*Work request*: The response must consist of the lines from the one holding "You are a GUI" through the final line of the entries, given again exactly and without any pictures.

*Data to process*:
- - - -
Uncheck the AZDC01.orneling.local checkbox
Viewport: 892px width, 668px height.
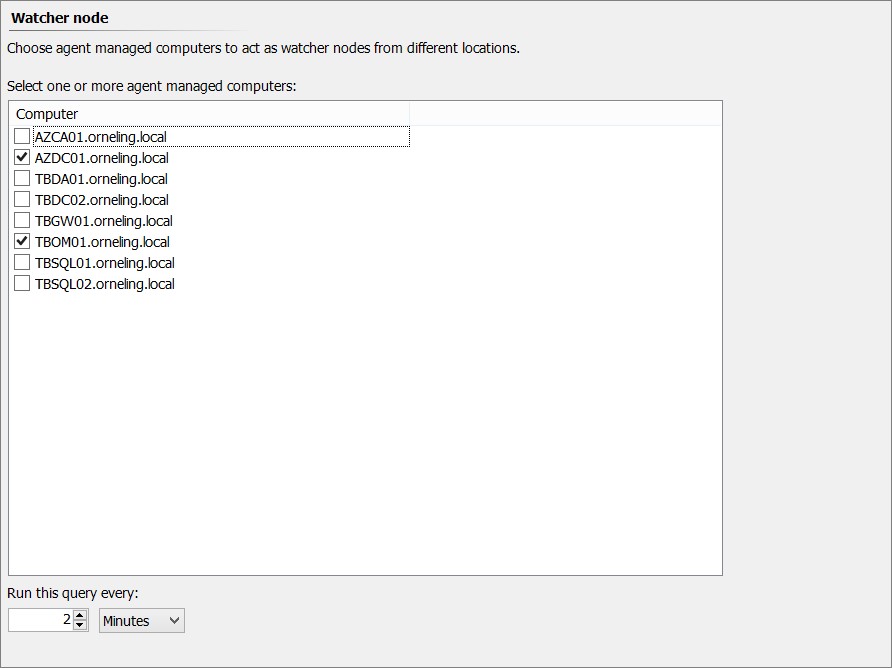[22, 157]
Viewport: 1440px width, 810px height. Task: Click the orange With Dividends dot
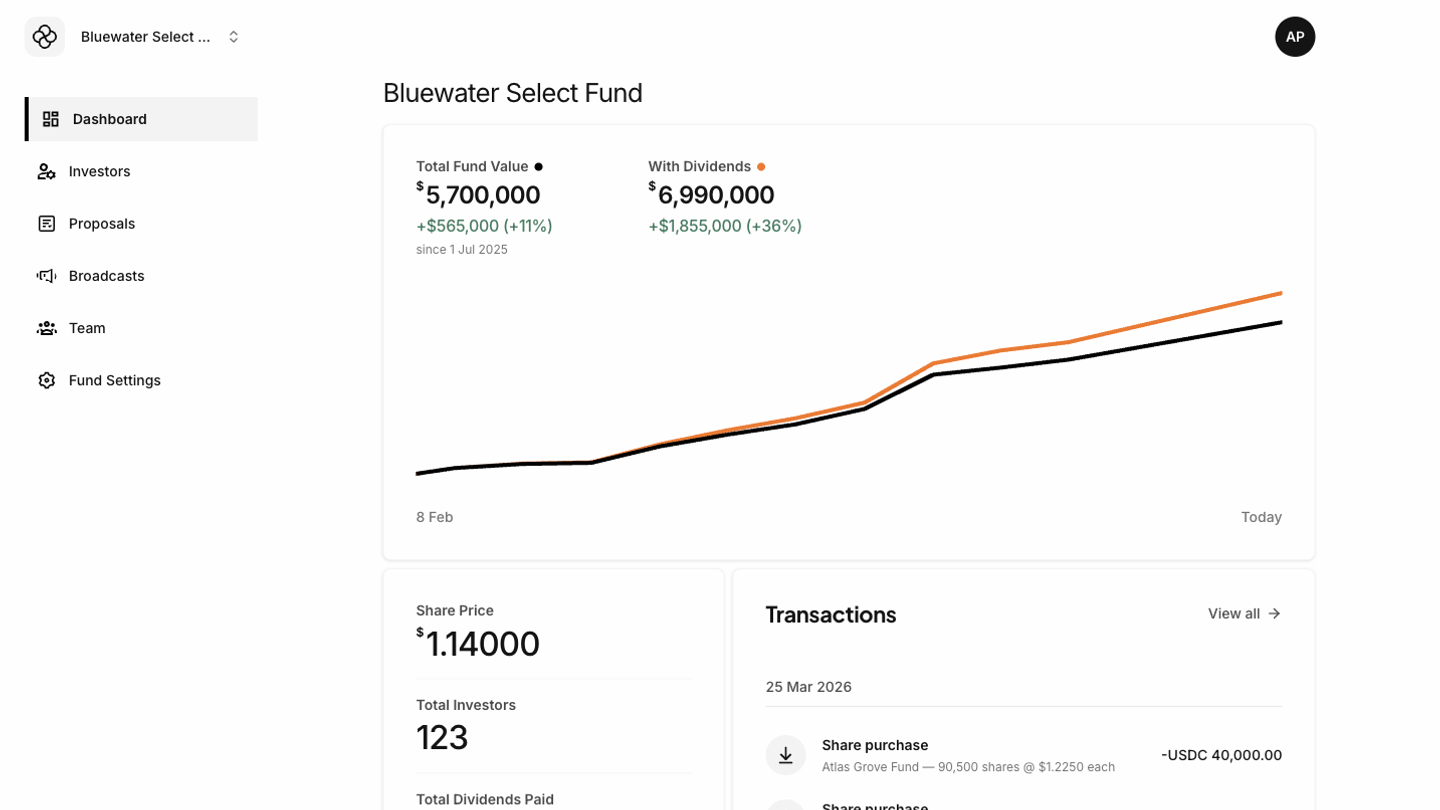[761, 167]
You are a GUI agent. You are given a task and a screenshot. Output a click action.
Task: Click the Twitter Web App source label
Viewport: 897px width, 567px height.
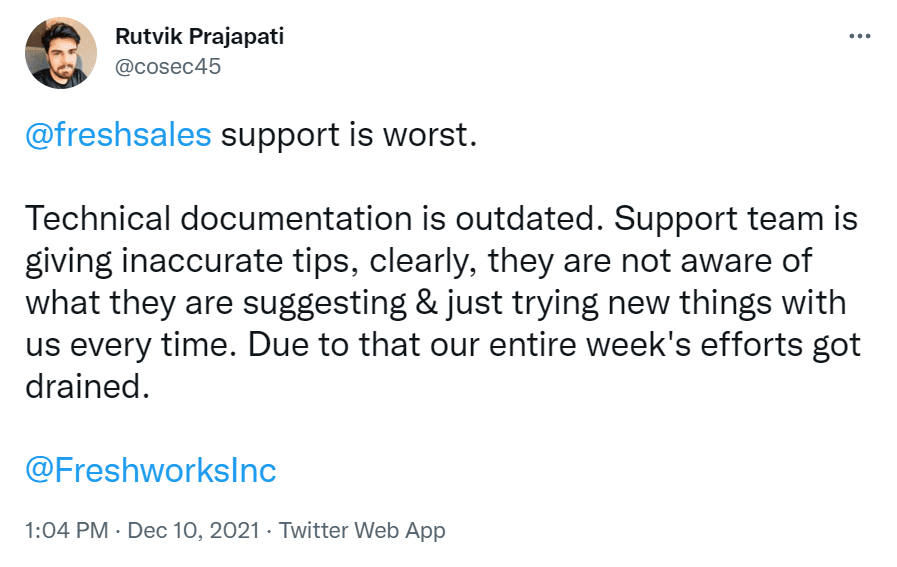pos(362,530)

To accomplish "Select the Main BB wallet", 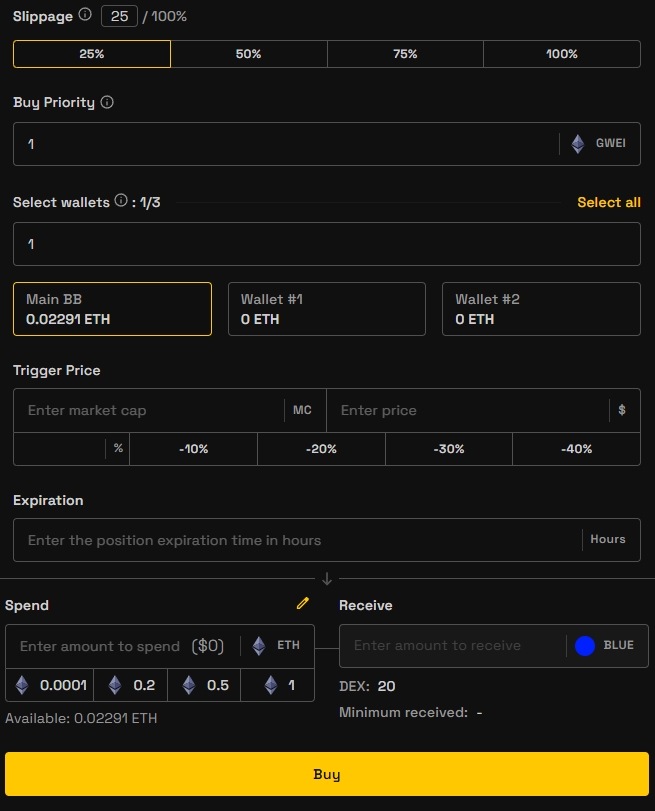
- - - -
*Expected answer*:
You are a GUI agent. You are given a task and a screenshot. Output a click action.
Task: Click the Twitter Web App source label
Viewport: 897px width, 567px height.
pos(362,530)

To accomplish "Select the Main BB wallet", 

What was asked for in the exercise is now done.